If you’re exiting soon, you’ll want to pay attention to any add-backs you might have to deal with in a sale. If you’re looking to minimize the amount of taxes your business pays in April, you should get in touch with a CPA who can help you be aggressive about write-offs.
No matter your goals, understanding the progress you want to make toward your future will help you make smart financial decisions in the present.
Four Questions to Ask Yourself When Cutting Expenses
There are four questions you should ask yourself when choosing where to continue to spend money for your business.
Are you looking to:
Increase your revenue? – Investing in a new product or manufacturing process could help you create bigger margins or expand your customer base.
Decrease your future expenses? – You may want to spend more monty on accounting and tax services, since having these in order is a good way to make sure you’re not spending more than you need to. As a retailer, it is also helpful to consider a package or brand redesign to decrease cost of attracting new customers.

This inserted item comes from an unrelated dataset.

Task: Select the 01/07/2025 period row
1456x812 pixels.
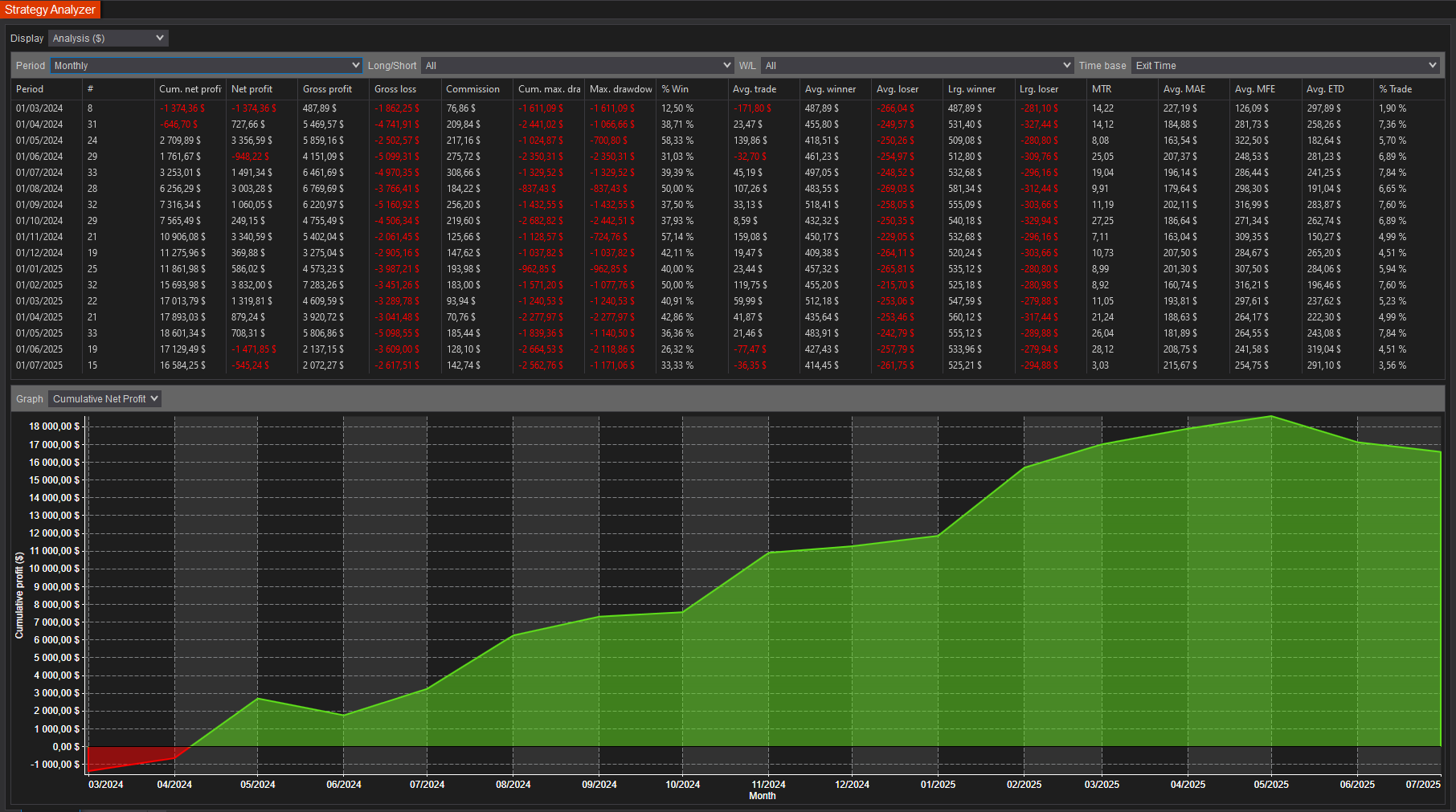Action: point(39,365)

Improve your cash cycle? – See if there’s a way to get yourself paid more frequently! For e-commerce sellers in particular, negotiating to pay your supplier less often will turn cash more quickly, as can partnering with a new warehouse or third party lender.
Improve your life? – If you have a personal preference, be it a supplier, a software dashboard, or a certain type of office coffee that makes you happy, don’t be afraid to spend the money on it. Sometimes these “unnecessary” expenses are what make the work more enjoyable, which means they’re perfectly reasonable expenses.
Spending Categories Worth Examining
Just like there are certain types of expenses that may benefit you in the long run, there are also a few that we tend to see our bookkeeping clients spending money on unnecessarily.
Contractors that help out your business can be a great investment, but we sometimes see clients spending money working with partners that they’re not getting a lot out of. Similarly, take a look at your software subscriptions. Often it’s easy to either forget to cancel these recurring charges when you no longer need them or to double up on two systems that serve the same function.
Non-business expenses that you charge to your business accounts are fair game for cutting, since they’re not necessary for the health of your business. If some of these fall under the “quality of life” category we discussed above, they might be worth keeping, but don’t go overboard here.
Research and development are important expenses for product developers, but be careful not to spend too much here if creating new products isn’t your bread and butter.
And finally, your owner’s salary is an important category to keep an eye on. Yes, you always want to pay yourself first, but make sure you take a salary that leaves behind enough cash for all of the other necessary stuff (like the categories mentioned here) to happen.